Dropping in on American Bombing Ranges

Authors

  • The Center for Land Use Interpretation CLUI

DOI:

https://doi.org/10.7480/footprint.14.2.5213

Abstract

Impact range targets in military training areas can be square, triangular, rectangular, circular, and linear. Some are designed to look like other things, like airbases, villages, convoys, industrial areas, surface-to-air missile sites, and are built out of old airoplanes, trucks, tanks, cars, buses, boats, tires, mounds of earth, and empty shipping containers. Some are meant to be bombed or strafed physically, others electronically. 

The most focused type of target at these ranges, the classic target you might say, is circular, like a bullseye. Its simple geometric embrace of space defines a periphery, and centre. Though largely two-dimensional when seen from above, shown as a gallery they have a cosmological air, whether a planetary hard mass pulled in by gravity, or a solar gas in a sustained continuous explosion. The tension between being drawn inwards, toward the ground, and exploding outwards, is in equilibrium.

Some people say that these days everything is a target. These, however, undoubtedly are, and they are out there for the world to see, through internet-based satellite imagery providers like Google Earth. Like framed photographs on the wall, they narrow our attention, and ask us to overlook everything else.

Author Biography

The Center for Land Use Interpretation CLUI

The Center for Land Use Interpretation is a research and education organization interested in understanding the nature and extent of human interaction with the surface of the earth, and in finding new meanings in the intentional and incidental forms that we individually and collectively create. We believe that the manmade landscape is a cultural inscription, that can be read to better understand who we are, and what we are doing.

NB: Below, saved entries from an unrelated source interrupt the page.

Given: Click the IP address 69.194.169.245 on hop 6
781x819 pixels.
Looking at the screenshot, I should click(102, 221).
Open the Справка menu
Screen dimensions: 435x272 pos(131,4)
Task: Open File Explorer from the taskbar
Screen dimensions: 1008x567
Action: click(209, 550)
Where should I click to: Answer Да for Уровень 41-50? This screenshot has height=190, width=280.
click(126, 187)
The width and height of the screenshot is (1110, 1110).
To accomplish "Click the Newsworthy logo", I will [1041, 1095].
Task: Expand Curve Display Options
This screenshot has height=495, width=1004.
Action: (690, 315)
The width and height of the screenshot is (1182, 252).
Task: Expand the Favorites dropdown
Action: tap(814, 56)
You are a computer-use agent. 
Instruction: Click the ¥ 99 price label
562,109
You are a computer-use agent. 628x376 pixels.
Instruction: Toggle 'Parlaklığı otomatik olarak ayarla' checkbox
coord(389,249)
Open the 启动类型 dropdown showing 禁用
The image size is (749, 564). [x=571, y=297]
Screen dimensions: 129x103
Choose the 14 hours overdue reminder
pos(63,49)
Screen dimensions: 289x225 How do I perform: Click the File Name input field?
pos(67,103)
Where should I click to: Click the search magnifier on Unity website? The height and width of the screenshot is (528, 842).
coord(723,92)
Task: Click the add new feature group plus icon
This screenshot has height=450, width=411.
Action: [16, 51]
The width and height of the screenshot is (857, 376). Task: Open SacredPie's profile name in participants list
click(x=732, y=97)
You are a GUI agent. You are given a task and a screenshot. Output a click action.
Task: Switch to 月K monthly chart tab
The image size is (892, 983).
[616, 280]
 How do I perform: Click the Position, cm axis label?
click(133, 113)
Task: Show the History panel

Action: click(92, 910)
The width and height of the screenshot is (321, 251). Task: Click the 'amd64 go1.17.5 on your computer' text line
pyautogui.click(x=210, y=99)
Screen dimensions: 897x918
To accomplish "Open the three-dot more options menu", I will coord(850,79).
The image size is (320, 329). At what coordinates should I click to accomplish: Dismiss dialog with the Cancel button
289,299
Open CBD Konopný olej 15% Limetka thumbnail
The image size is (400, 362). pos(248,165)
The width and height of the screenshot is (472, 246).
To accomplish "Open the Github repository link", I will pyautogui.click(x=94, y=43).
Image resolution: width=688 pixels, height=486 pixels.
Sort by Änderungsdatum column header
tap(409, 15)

The organization was founded in 1994, and since that time it has continuously produced public programs that include exhibits on land use, shown in its own network of exhibit facilities, and in public institutions all over the United States, and overseas. The Center has also published books and periodicals, conducted public tours, and hosted lectures. From the inception of the organization, much of its activity has been focused on an online audience, where visitors to its website can freely access databases and archives. 

The CLUI exists to stimulate discussion, thought, and general interest in the contemporary landscape. Neither an environmental group nor an industry affiliated organization, the work of the Center integrates the many approaches to land use—the many perspectives of the landscape—into a single vision that illustrates the common ground in “land use” debates. At the very least, the Center attempts to emphasize the multiplicity of points of view regarding the utilization of terrestrial and geographic resources.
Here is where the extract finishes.